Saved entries
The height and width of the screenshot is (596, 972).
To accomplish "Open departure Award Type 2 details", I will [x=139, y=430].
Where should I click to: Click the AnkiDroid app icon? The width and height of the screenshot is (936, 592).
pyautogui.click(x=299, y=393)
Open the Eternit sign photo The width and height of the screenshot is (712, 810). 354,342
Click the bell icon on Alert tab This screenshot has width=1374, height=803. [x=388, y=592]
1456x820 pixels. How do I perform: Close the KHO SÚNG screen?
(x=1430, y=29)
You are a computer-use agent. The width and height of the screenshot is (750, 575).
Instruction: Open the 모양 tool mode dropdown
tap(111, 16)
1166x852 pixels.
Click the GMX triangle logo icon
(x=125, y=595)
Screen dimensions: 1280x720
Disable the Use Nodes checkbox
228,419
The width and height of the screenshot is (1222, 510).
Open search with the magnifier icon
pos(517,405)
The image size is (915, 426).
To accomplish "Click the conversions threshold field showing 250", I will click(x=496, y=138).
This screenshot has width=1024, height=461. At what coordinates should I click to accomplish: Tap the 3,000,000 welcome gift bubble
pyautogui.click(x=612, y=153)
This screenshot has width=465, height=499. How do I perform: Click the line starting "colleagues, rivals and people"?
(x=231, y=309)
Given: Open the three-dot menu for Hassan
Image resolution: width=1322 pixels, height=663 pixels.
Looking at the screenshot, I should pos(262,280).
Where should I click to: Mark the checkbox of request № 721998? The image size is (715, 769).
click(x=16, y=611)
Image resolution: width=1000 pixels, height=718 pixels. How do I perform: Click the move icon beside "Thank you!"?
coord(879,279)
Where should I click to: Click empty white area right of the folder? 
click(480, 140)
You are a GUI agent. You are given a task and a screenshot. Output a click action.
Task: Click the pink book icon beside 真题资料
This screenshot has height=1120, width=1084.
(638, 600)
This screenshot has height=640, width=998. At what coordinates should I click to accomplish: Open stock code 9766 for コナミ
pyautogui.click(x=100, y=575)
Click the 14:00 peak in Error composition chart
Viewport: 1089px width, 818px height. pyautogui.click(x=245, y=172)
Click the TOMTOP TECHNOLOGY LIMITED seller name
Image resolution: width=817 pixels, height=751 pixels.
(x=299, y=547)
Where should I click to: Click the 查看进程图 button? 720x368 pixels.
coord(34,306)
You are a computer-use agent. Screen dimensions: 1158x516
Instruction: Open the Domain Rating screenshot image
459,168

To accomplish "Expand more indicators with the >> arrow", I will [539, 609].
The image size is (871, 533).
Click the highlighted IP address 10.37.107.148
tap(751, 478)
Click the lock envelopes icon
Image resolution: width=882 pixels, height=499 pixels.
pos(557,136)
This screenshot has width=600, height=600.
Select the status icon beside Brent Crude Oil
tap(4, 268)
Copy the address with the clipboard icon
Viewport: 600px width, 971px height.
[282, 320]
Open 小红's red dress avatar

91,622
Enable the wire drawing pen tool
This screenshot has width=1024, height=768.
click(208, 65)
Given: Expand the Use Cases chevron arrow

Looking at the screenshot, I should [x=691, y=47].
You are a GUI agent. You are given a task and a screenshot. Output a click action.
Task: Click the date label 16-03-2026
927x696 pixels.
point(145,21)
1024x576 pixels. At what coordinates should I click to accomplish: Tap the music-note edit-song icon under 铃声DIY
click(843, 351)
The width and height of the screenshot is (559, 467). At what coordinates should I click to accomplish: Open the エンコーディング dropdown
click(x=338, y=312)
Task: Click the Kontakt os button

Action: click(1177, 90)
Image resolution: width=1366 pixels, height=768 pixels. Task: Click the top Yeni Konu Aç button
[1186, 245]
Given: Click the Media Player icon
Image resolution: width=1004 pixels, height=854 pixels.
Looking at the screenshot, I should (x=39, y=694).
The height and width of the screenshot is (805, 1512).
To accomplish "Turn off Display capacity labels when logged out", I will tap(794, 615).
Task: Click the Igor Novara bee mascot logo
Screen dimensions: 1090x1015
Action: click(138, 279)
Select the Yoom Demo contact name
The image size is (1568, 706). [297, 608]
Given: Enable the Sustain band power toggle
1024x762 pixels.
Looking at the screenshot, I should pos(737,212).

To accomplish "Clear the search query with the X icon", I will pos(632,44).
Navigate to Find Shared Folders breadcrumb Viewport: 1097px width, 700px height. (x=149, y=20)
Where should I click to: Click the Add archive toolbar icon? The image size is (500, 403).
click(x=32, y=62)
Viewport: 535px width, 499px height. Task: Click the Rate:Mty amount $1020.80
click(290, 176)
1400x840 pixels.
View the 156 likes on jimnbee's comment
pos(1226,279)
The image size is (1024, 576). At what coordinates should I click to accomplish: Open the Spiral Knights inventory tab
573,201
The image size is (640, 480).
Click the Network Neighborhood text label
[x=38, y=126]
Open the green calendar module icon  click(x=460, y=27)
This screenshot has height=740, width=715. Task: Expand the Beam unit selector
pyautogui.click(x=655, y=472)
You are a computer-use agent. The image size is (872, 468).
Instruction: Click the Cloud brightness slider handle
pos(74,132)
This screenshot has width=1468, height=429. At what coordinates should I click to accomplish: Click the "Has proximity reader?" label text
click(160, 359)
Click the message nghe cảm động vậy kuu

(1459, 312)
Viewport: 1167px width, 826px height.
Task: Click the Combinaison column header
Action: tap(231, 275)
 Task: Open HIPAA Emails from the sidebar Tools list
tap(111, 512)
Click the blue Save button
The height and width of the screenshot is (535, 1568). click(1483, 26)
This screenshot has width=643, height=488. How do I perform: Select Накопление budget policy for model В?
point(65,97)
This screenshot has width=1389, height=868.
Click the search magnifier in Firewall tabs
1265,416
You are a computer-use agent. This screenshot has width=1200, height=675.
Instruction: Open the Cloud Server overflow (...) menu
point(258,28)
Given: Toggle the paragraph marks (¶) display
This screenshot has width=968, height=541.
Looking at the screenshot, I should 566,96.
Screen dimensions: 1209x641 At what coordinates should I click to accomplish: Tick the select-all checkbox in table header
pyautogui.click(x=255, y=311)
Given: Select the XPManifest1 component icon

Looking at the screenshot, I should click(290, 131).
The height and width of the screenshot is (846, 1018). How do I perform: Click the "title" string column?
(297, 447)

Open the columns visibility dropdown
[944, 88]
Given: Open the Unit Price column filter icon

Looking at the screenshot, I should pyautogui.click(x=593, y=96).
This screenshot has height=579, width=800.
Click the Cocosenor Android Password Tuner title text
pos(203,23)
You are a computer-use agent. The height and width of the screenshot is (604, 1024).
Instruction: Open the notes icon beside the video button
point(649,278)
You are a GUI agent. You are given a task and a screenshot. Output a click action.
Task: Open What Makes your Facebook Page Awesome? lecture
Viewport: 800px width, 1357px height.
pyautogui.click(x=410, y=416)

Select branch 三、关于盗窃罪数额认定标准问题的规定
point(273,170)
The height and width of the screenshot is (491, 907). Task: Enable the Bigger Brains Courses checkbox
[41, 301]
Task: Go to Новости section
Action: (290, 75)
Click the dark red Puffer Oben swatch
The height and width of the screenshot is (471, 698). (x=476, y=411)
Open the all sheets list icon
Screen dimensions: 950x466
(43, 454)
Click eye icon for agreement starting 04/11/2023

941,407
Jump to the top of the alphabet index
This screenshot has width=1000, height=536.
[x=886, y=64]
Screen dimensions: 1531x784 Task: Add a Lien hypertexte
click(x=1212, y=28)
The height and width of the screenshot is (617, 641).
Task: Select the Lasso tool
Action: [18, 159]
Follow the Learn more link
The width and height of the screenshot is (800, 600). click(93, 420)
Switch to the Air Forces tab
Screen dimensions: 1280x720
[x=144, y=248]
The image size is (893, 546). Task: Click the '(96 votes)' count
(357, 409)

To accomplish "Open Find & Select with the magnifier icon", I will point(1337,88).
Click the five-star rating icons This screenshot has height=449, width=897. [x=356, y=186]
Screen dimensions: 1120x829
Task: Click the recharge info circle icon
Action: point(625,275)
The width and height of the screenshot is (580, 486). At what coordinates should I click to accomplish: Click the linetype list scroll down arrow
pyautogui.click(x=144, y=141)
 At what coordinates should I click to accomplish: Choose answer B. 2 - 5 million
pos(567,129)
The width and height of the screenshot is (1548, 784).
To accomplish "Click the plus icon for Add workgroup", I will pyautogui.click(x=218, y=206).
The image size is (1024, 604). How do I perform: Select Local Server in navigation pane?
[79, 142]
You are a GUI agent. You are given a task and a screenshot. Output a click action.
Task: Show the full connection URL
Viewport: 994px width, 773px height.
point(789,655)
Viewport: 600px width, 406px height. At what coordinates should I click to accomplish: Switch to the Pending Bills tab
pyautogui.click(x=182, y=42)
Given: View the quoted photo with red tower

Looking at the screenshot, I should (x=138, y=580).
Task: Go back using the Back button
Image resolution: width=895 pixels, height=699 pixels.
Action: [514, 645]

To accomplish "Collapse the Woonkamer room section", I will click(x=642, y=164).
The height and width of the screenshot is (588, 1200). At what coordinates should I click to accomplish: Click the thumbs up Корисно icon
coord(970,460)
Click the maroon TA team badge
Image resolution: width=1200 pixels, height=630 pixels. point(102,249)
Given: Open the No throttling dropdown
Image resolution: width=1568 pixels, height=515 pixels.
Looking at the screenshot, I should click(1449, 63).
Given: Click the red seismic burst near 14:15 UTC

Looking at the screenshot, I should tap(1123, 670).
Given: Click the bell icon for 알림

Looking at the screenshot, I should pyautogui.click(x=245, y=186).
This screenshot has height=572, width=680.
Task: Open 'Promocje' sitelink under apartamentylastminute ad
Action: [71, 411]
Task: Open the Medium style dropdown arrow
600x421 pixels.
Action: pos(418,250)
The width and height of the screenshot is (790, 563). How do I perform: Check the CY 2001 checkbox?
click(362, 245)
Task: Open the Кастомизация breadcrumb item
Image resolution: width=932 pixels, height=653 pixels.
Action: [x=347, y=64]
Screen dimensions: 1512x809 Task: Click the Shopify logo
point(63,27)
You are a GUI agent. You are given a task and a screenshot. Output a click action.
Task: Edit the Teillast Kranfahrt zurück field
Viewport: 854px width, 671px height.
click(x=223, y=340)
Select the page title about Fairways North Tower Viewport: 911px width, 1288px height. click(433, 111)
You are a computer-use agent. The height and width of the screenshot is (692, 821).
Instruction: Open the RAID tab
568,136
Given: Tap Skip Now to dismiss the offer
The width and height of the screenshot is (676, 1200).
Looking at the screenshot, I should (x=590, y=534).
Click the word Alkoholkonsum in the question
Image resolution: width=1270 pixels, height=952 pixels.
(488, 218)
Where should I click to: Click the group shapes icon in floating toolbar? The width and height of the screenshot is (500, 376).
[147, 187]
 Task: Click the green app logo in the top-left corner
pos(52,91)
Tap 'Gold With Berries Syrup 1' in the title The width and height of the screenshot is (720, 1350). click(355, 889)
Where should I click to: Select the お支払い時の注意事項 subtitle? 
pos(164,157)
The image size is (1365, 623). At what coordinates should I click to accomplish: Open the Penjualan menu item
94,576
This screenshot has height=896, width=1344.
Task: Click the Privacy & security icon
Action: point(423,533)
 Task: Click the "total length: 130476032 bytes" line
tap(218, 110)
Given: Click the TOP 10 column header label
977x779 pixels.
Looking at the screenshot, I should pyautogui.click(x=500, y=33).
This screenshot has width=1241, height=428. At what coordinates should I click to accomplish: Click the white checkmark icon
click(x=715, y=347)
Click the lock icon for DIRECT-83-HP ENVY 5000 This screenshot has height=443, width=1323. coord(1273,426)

_Goal of the exercise_
Where a line above contains the word "Find", copy that line.

_Reply_
Navigate to Find Shared Folders breadcrumb Viewport: 1097px width, 700px height. (x=149, y=20)
To accomplish "Open Find & Select with the magnifier icon", I will point(1337,88).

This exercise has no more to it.